Donde
el autor, al momento de salir de excursión hacia la catarata de Huanano
(San Jerónimo de Surco, Huarochirí) con los participantes del taller Viajar para escribir, reflexiona e intenta explicar por qué no es un fanático de las salidas domingueras ni de los voy y vuelvo viajeros.
No me gustan las excursiones de un día. Esas en las que el viajero
despierta a una hora infame y se echa andar a paso de zombi por las calles
vacías. La situación empeora si la salida es el domingo, jornada que debe
consagrarse al descanso y la meditación. Eso es lo que ordena el Todopoderoso
y, si bien no tengo actitudes de beato ni vocación de santo, en este punto soy
más riguroso que el mismísimo Creador.
En mi modesto parecer,
cualquier actividad dominical debería considerarse como pecado mortal. Pero
quién soy yo para darle consejos al de arriba, es más, quién soy yo para
atreverme a aconsejar a los que andan aquí abajo, digamos en una coaster en la
que no escasean los borrachitos insomnes y los trabajadores ojerosos que, entre
bostezos, miran con cierto desdén o envidia a los achispados jaranistas.
Sé que mi planteamiento
puede sonar contradictorio. Soy un periodista viajero y dada mi condición no es
descabellado colegir que soy un afanoso de las andanzas por las cercanías
urbanas. Es no es cierto. Desconozco mayormente casi todas las cataratas,
nevados, quebradas, pueblos y valles de la región Lima Provincias. Sí, lo
admito, lo acepto con mucho pesar y hasta con cierto propósito de enmienda.
Los pregones del cobrador
y los alaridos radiales, casi siempre cumbiamberos o reguetoneros que se
imponen en las charcherosas unidades del transporte público, son la banda
sonora de esta escena. Pero eso no es todo, si uno es mala suerte, es posible
que, a pesar de la hora, suba a la volada algún vendedor de productos golosinarios o un exconvicto redimido
que ofrece cualquier cosa al precio ganga de un Nuevo Sol.
El producto no importa
demasiado cuando el ofertante exhibe atrevidamente sus “chuzos”, cuenta varias
de sus hazañas delictivas y explica que ya no quiere asaltarnos en una esquina.

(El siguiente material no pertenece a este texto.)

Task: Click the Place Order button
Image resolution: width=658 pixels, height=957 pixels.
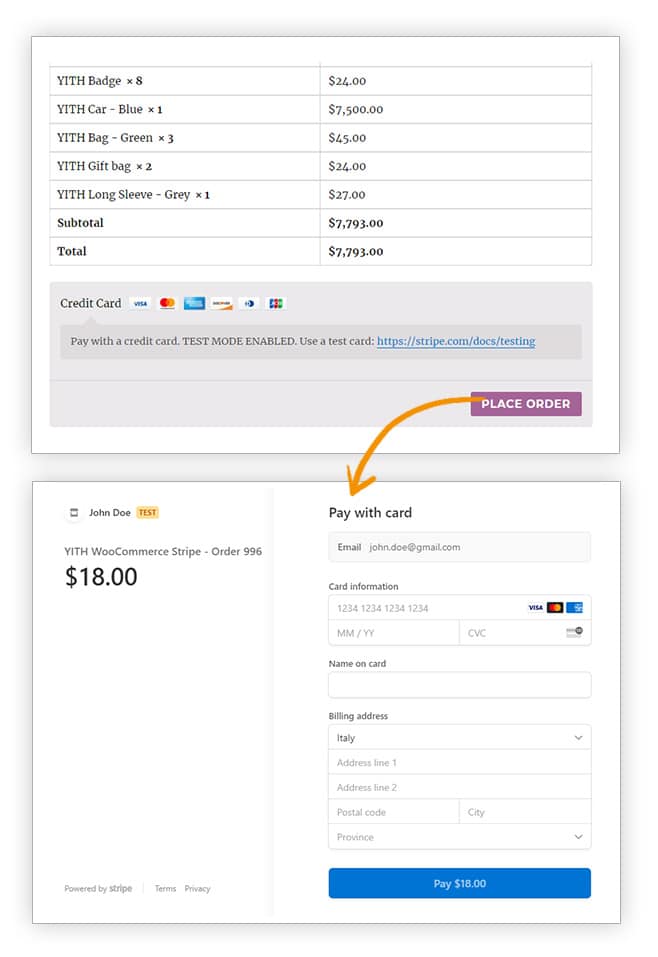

A buen entendedor, pocas palabras. A sacar el solcito o a pedirle a la
virgencita de confianza que nuestros pasos no coincidan jamás con los del
bisoño comerciante, menos en una esquina solitaria y penumbrosa.
Sé que podría salir perjudicado de ese encuentro, como sé, además, que al menos intentaría hacer la lucha. Eso sí, si en la mecha no me va muy bien, no tendría vergüenza de salir
corriendo como alma que lleva el diablo, o, mejor dicho, como alma que escapa
del choro. Así que esa no es la razón que me mantiene alejado o ajeno a las
excursiones de ida y vuelta.
Mis razones son otras y
las comencé a plantear en el primer párrafo, aunque en el segundo terminé
yéndome por la tangente con esa historia de las coaster y sus alegres
borrachines descarados que ahora proponían las del estribo y tentadoras incursiones hacia
humeantes carpas de caldo de gallina o carretillas especializadas en la
preparación de cebiches levantamuertos.
No, eso no. Prohibido
cambiar de rumbo. Voy a una caminata dominguera por más que no me gusten las
salidas de una sola jornada. Son muy cortas, rápidas, contra el reloj. Uno como
que se queda con las ganas de seguir explorando y, de yapa, termina con un
tremendo agotamiento y el lunes amenaza y hay que trabajar o, al menos, hacer
la finta de manera convincente.
Y es que mi renuencia al
ida y vuelta, y mi idea de que lo cercano lo puedo visitar en cualquier
momento, cuando sea urgente y necesario, han conspirado en mi contra
impidiéndome descubrir tantos lugares, cortándome la posibilidad de recorrer muchos
caminos y de atesorar infinidad de vivencias y recuerdos, de esos que solo se
encuentran en las rutas andariegas.
Intentaré cambiar. Quizás
lo logre. Tal vez no. Por ahora, sigue sin cuadrarme eso de madrugar y salir a
la calle hecho un muerto viviente. Tampoco me entusiasma retornar molido y
pensando en las labores o en las fintas del día siguiente. No me queda otra que
luchar contra mis ansias de sueño, mi flojera de fin de semana y hasta con el
mandato divino que ordena descansar al sétimo día.
Si mis ganas de explorar
terminan por imponerse, sumaré con resignación un pecado más en mi lista. Ya
son muchos. Necesitaré tremendo abogado en el juicio final. Eso lo veré en su
debido momento. Por ahora, no sé si ganará la pereza o la aventura. Ustedes qué
creen. Le van al descanso desenfadado o al trajín rutero. Se aceptan apuestan.
También cebiches y caldos de gallina.